Directions for this task:
Answer these questions using the crisis center passage below.
(a) About how many crisis intervention contacts do the funds support?
(b) When did the Mobile Crisis Outreach Program launch?
(c) How much did the University of Iowa Community Credit Union give as a match?
#### Exercise passage
Sedlacek said it's not unusual for a capital campaign to eat into annual fundraising efforts. But she noted those funds help maintain the center's programing.
The funds support groceries for more than 12,500 people and nearly 26,000 crisis intervention contacts - at least 10,000 of which were suicide-related - a Friday release stated.
The center's Mobile Crisis Outreach Program, which launched in early 2015 and provides in-person counseling to individuals experiencing a mental health crisis, has grown from about a dozen dispatches per month to nearly 50 over that same amount of time.
'We still have to have that general operating money to continue to serve our clients. We still have to be able to pay our salaries and pay the phone bill so our crisis line doesn't shut down, and still have to be able to purchase food to supplement that which is donated, and we still have to go on serving the community, regardless of what's happening to the warehouse,” she said. 'We hope the community, which they always do, steps up.”
As for the warehouse project, Carly Matthew, Crisis Center communications coordinator, said the center's expansion goal was met on Giving Tuesday, Nov. 28.
With $50,000 raised - and a $45,000 match by the University of Iowa Community Credit Union - work on the expansion is expected to begin in early March.
########
#### Data extract
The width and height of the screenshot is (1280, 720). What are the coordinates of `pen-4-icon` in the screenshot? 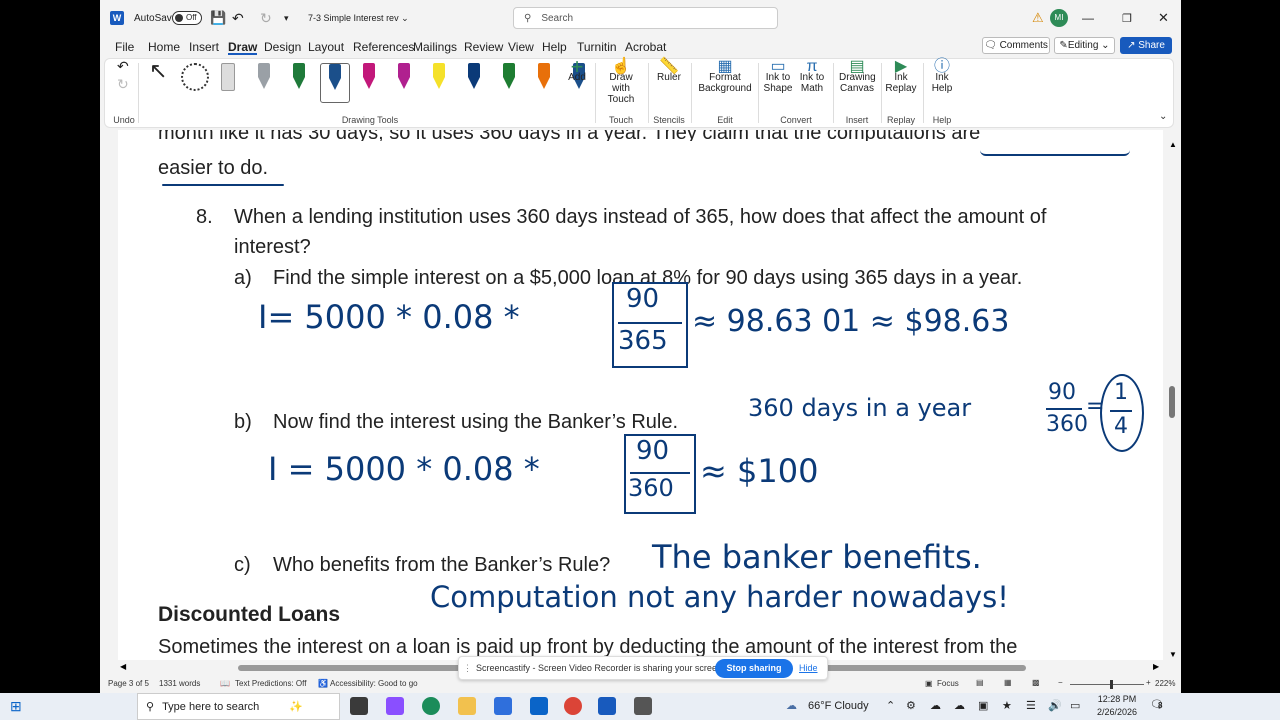 It's located at (369, 80).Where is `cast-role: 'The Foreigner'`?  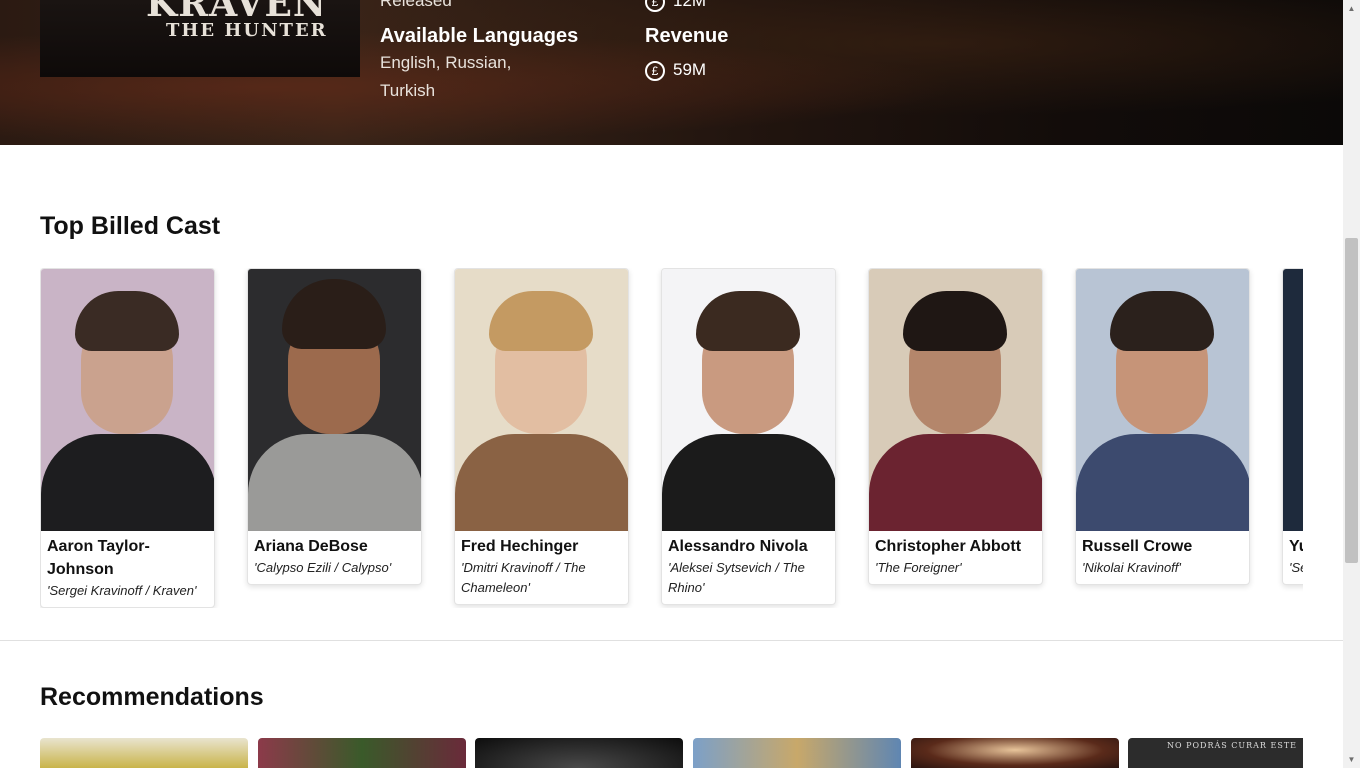
cast-role: 'The Foreigner' is located at coordinates (918, 568). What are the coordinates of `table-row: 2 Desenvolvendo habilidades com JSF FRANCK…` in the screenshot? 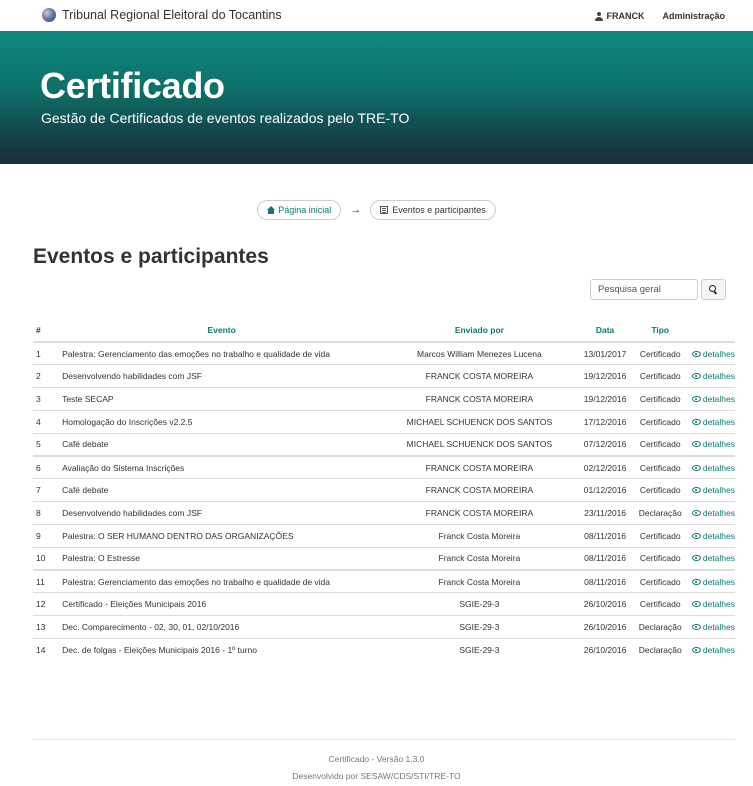 It's located at (384, 376).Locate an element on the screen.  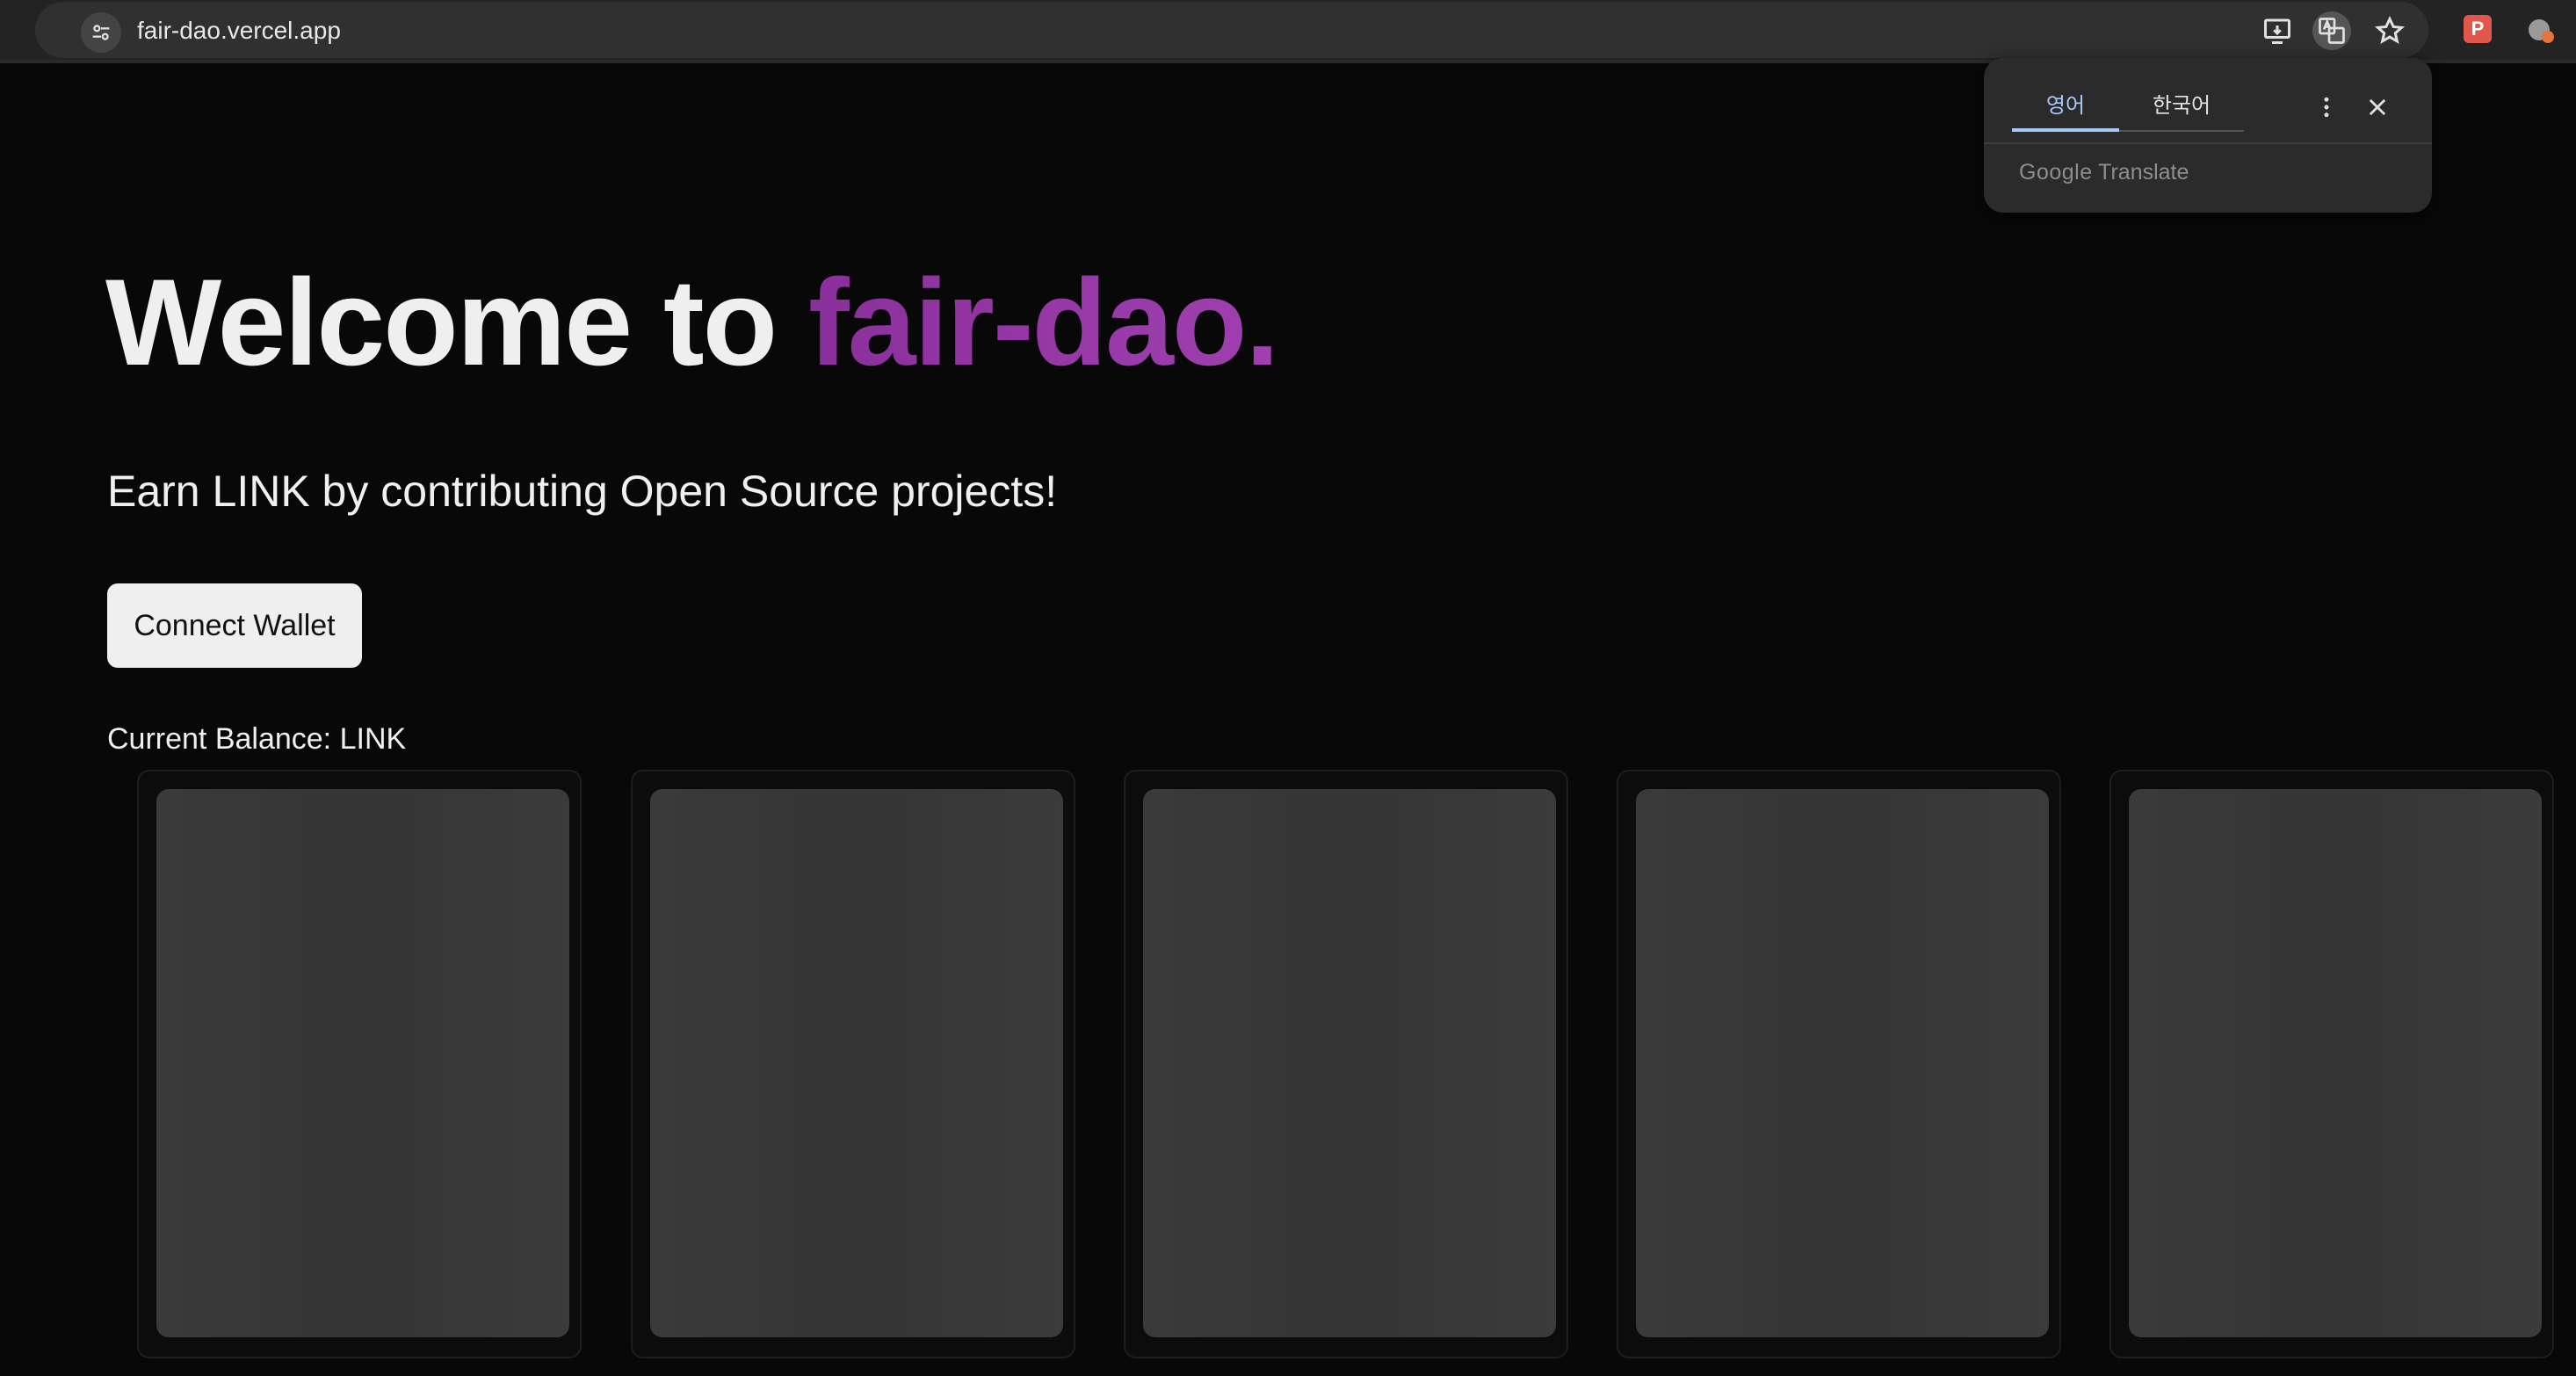
translate-wordmark: Translate is located at coordinates (2144, 172). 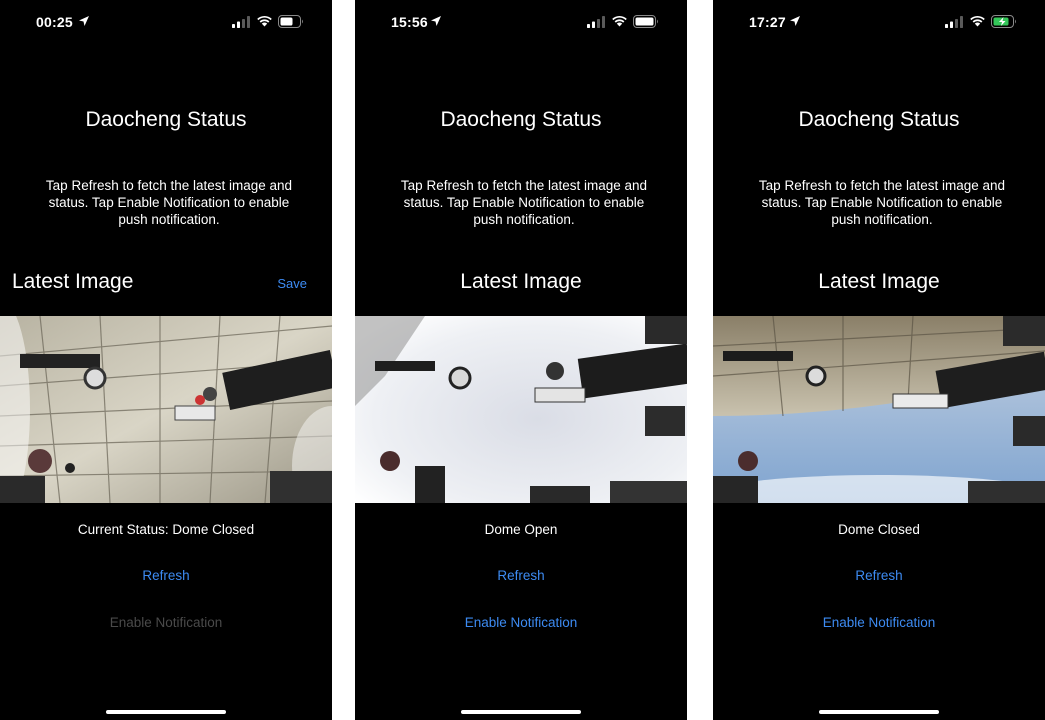 I want to click on dome-status-text: Dome Closed, so click(x=879, y=530).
########
Written solution:
(a) Nearly 26,000
(b) Early 2015
(c) $45,000